Higher Chinese wages would also be good for the West. This may seem odd, given how much the rich world has come to rely on cheap Chinese labour: by one estimate, trade with China has added $1,000 a year to the pockets of every American household, thanks to cheaper goods in the country’s stores, cheaper inputs for its businesses and stiffer competition in its markets. Just as expanding the global labour force by a quarter through the addition of cheap Chinese workers helped to keep prices down in the West, so higher Chinese wages might start to export inflation. Furthermore, from the point of view of the global economy, labour is a resource, like land or oil. It would not normally benefit from the dwindling of China’s reserves of labour any more than from the drying up of Saudi wells.

Tomorrow’s global consumers
But in the wake of the financial crisis, things are different. Deflation is now a bigger threat than inflation. And with 47m workers unemployed in the OECD alone, labour is not holding back the global economy. What the world lacks is willing customers, not willing workers. Higher Chinese wages will have a similar effect to the stronger exchange rate that America has been calling for, shrinking China’s trade surplus and boosting its spending. This will help foreign companies and the workers they have idled. A 20% rise in Chinese consumption might well lead to an extra $25 billion of American exports. That could create over 200,000 American jobs.

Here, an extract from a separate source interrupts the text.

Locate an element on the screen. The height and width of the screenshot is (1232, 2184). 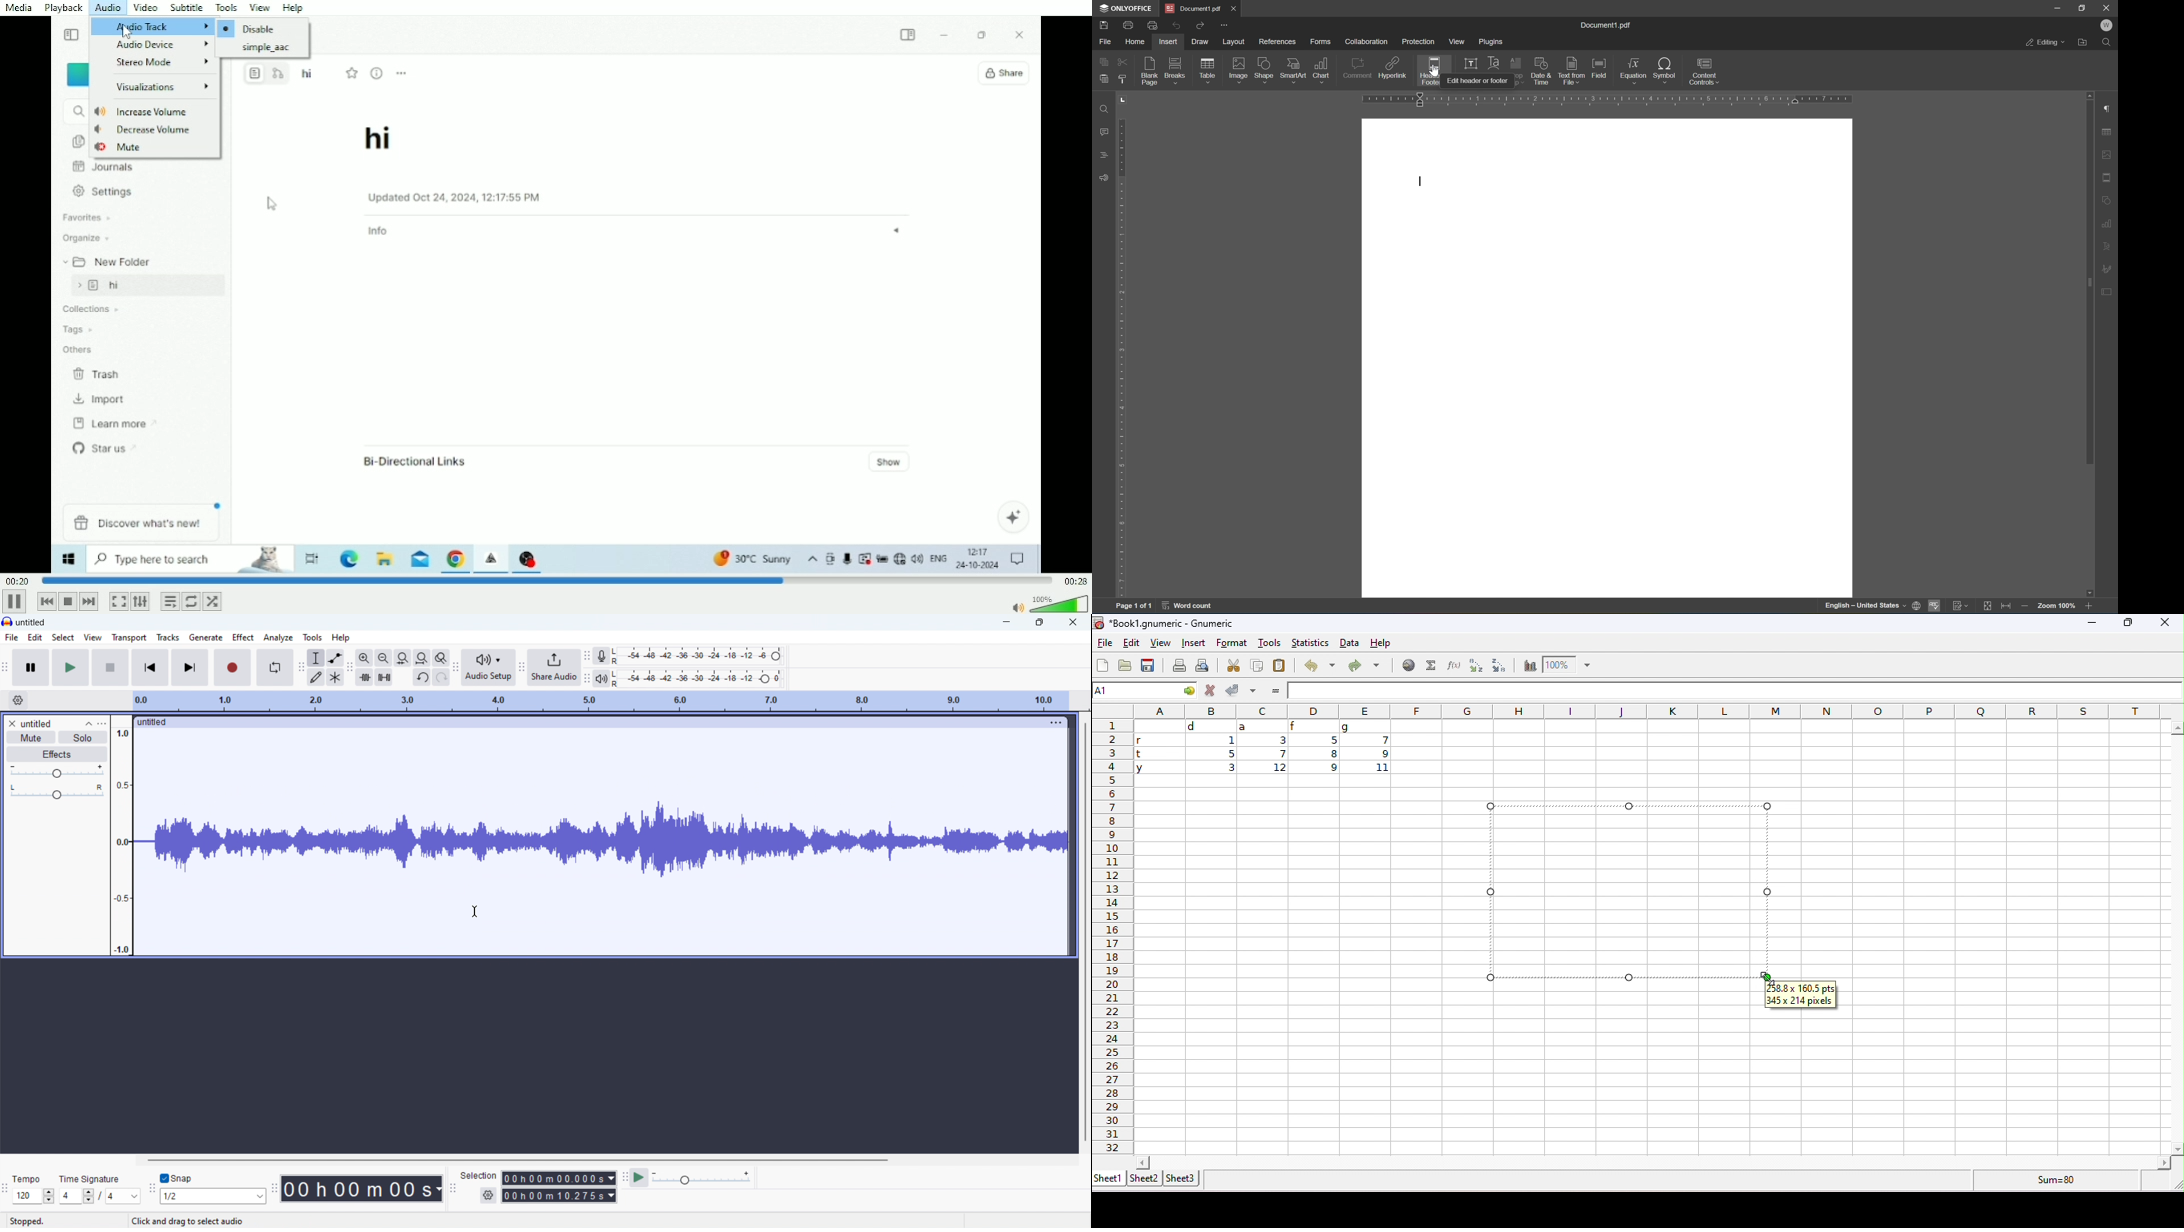
Visualizations is located at coordinates (162, 89).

Eventually, this extra spending will help the world economy return to full employment. At that point, foreign companies and consumers may miss China’s cheap coastal workers, who kept profits high and prices low. But there will still be cheap labour to be found inland and in places like India. And Chinese wages were anyway only half the story. The other half was Chinese productivity. Chinese labour costs tripled in the decade after 1995, but output per worker quintupled.

To repeat that feat, as it runs dry of crude labour, China will have to increase its supply of skilled workers. That will require a stable workforce, which stays with its employers long enough to be worth investing in. For that the government will need to relax further its system of internal passports, or hukou, which prevent migrant workers from settling formally in the city without losing their family plot back home. When labour was abundant, it suited the government to have a floating population that made few demands on urban authorities and drifted back to the family farm whenever hardship beckoned. But to maintain fast growth as the labour market tightens, China’s floating population will have to drop anchor.

As the late Joan Robinson, a Cambridge economist, once wrote, “the misery of being exploited by capitalists is nothing compared to the misery of not being exploited at all”. Her quip, written in 1962, was inspired by underemployment in South-East Asia. Since then, capital has busily “exploited” workers in that region and its giant northern neighbour, much to their benefit. Now it is time for capital to invest in them.